24 September, 2009 by Stephen Leahy

Boston September 24, 08:56 EST

EUR/GBP (current bid .9131) keeps moving relentlessly higher. It is one of our favorite trade ideas because it captures two themes for us.

1) EUR/USD will move higher on the back of a weak USD.
2) The currency of the UK (GBP) still has a way to fall.

As we noted on ForexTV and our blog postings last week, we are already long EUR/USD and want to go short GBP but not against the USD. So we combined our two theories, took a look at the technical analysis and decided that a long EUR/GBP position would give us the trade exposure we wanted.

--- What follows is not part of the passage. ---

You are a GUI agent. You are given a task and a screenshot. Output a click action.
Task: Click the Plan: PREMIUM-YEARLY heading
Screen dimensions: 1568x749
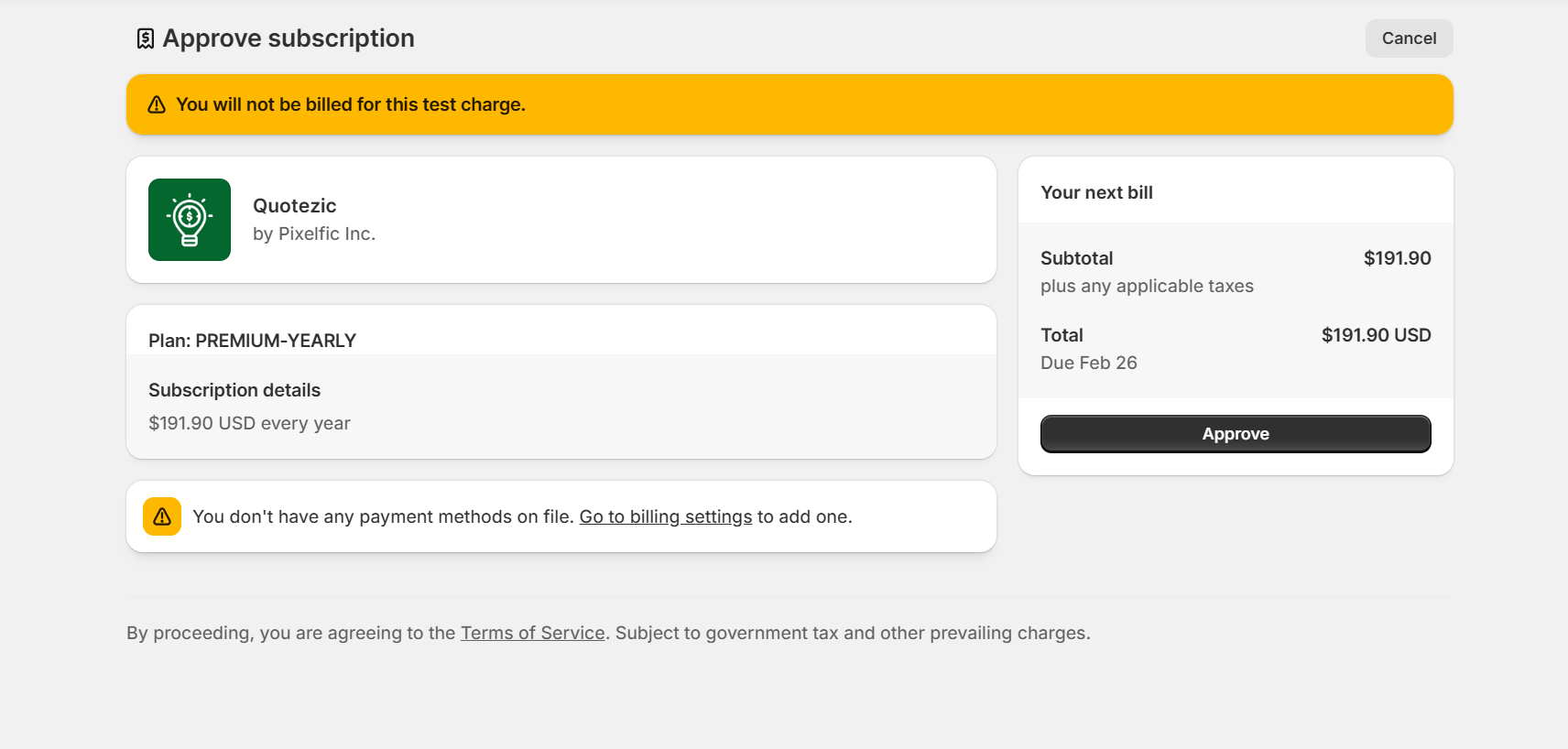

Today’s move in the pair (almost a 100 pip gain as of this writing) has a lot to do with the release of the Bank of England’s most recent meeting. The BoE already has one of the most aggressive quantitative easing programs going (aka: they are printing Uk Pounds faster than the US Fed is printing USD). Yesterday’s relaese shows they are not only keeping their quant easing in place, but are willing to discuss increasing the amount!

EUR/GBP had a move of historical signifigance at ehe end of 2008 when the pair dipped slightly from approx .7900 to .7700 in early October 2008 and then within two months shot up to .9800. That is an almost 25% move in two months! Almost unheard of in G-8 country currencies!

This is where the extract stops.